## [Your task]
Retype the line where "480x249 pixels." appears and each line that follows it down to the last line of the records below. Leave the pictures out.

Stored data
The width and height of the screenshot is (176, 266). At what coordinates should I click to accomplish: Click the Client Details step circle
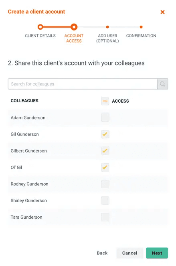point(40,27)

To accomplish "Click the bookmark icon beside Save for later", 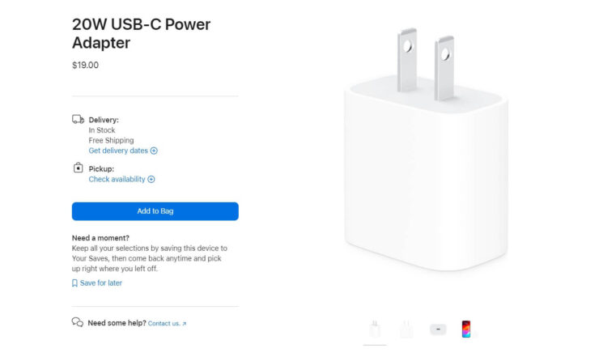I will click(x=74, y=283).
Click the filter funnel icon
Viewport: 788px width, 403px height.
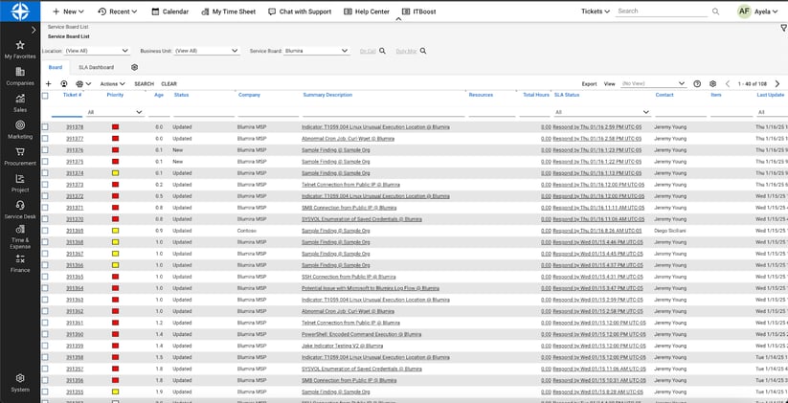[783, 28]
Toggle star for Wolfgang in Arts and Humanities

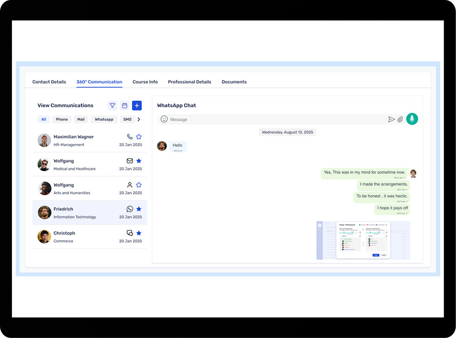click(x=139, y=185)
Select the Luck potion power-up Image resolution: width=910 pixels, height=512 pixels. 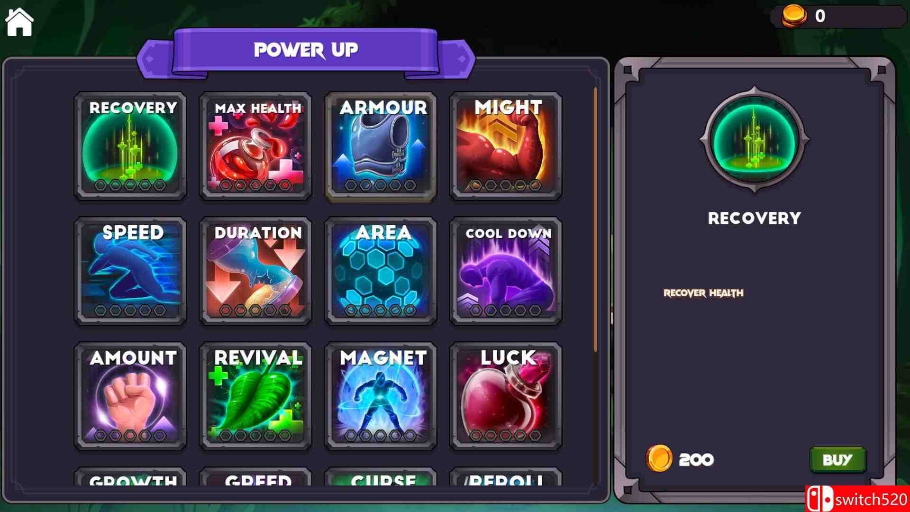(506, 396)
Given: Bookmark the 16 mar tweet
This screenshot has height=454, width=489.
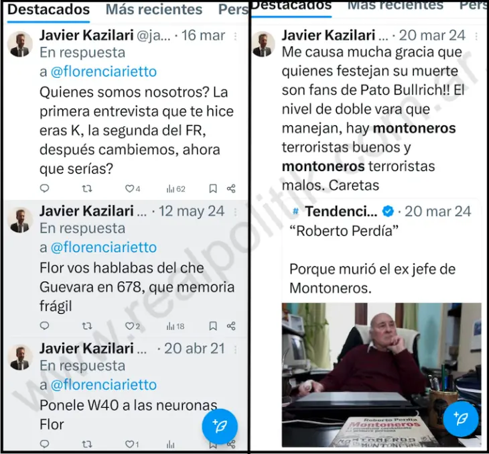Looking at the screenshot, I should (x=213, y=188).
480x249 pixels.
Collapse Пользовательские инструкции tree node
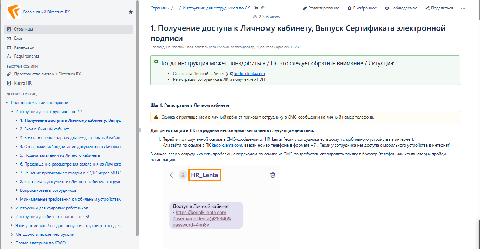point(7,103)
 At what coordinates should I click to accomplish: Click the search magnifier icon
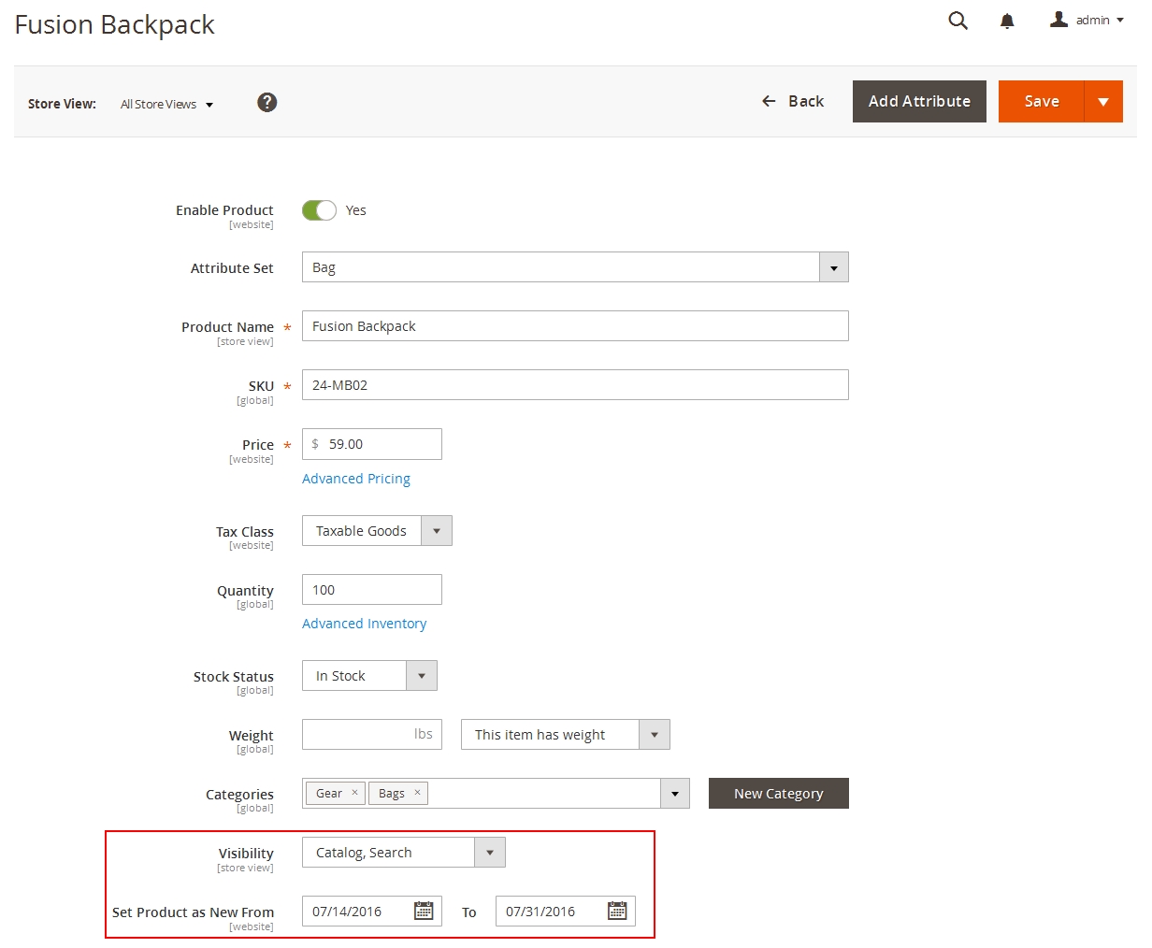point(958,20)
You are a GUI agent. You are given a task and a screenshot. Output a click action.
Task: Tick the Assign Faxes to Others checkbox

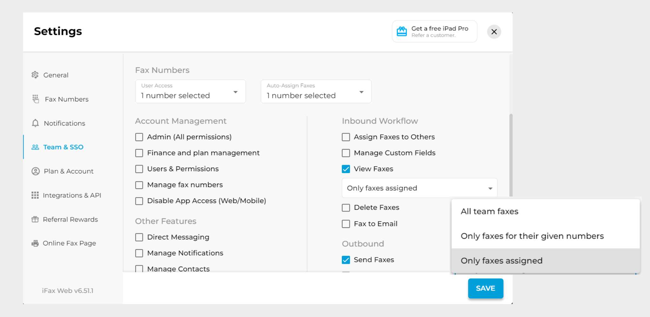(x=346, y=137)
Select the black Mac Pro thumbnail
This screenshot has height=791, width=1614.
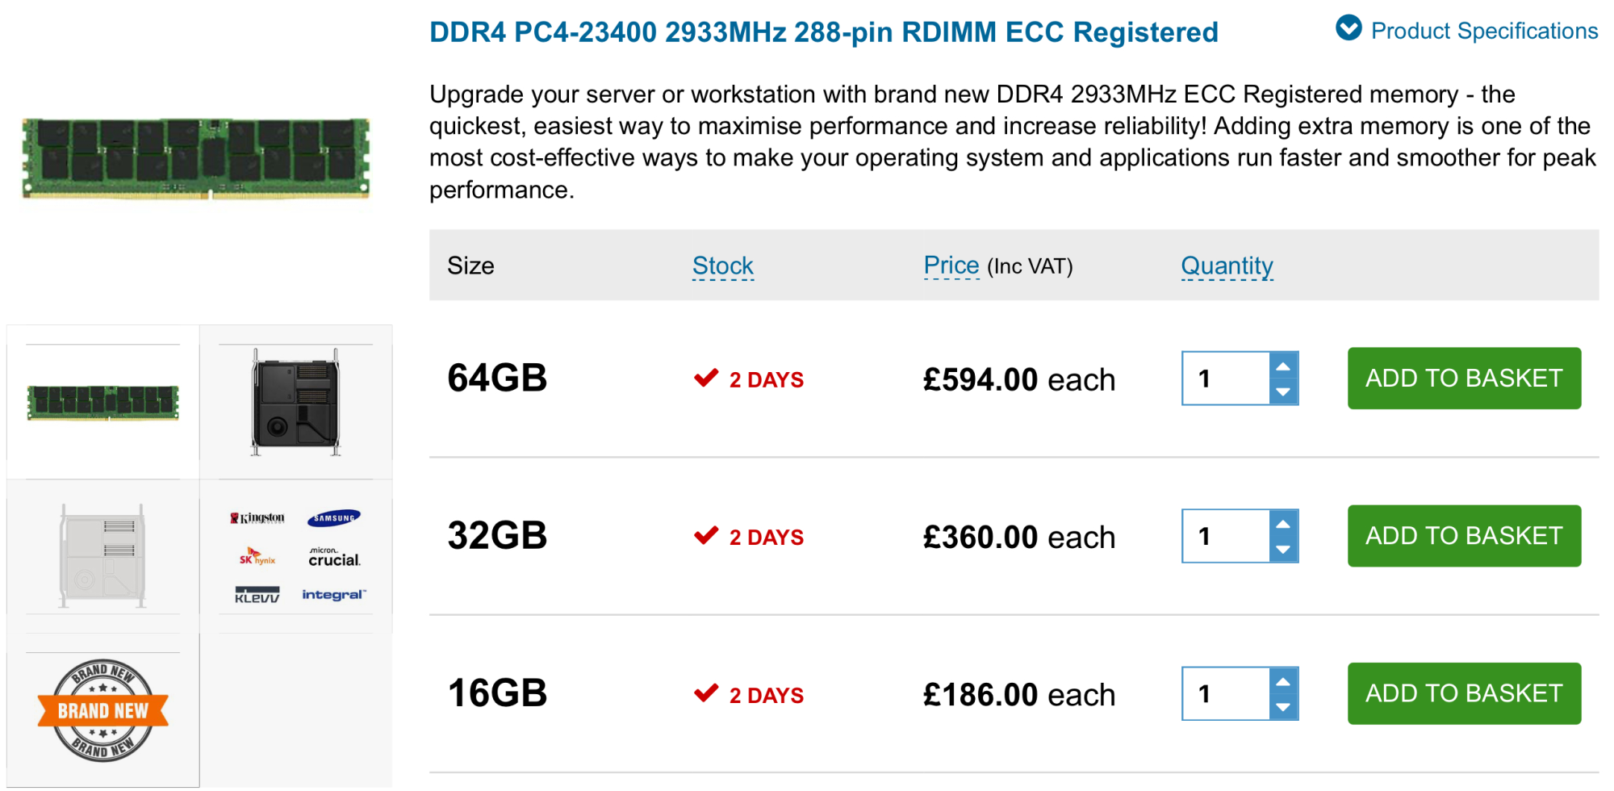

## [Answer to this exercise]
480x249 pixels.
Collapse Пользовательские инструкции tree node
point(7,103)
 At what coordinates should I click to accomplish: Click the search magnifier icon
point(958,20)
You are a GUI agent. You are given a task and a screenshot. Output a click action.
Task: Tick the Assign Faxes to Others checkbox

(x=346, y=137)
Select the black Mac Pro thumbnail
This screenshot has height=791, width=1614.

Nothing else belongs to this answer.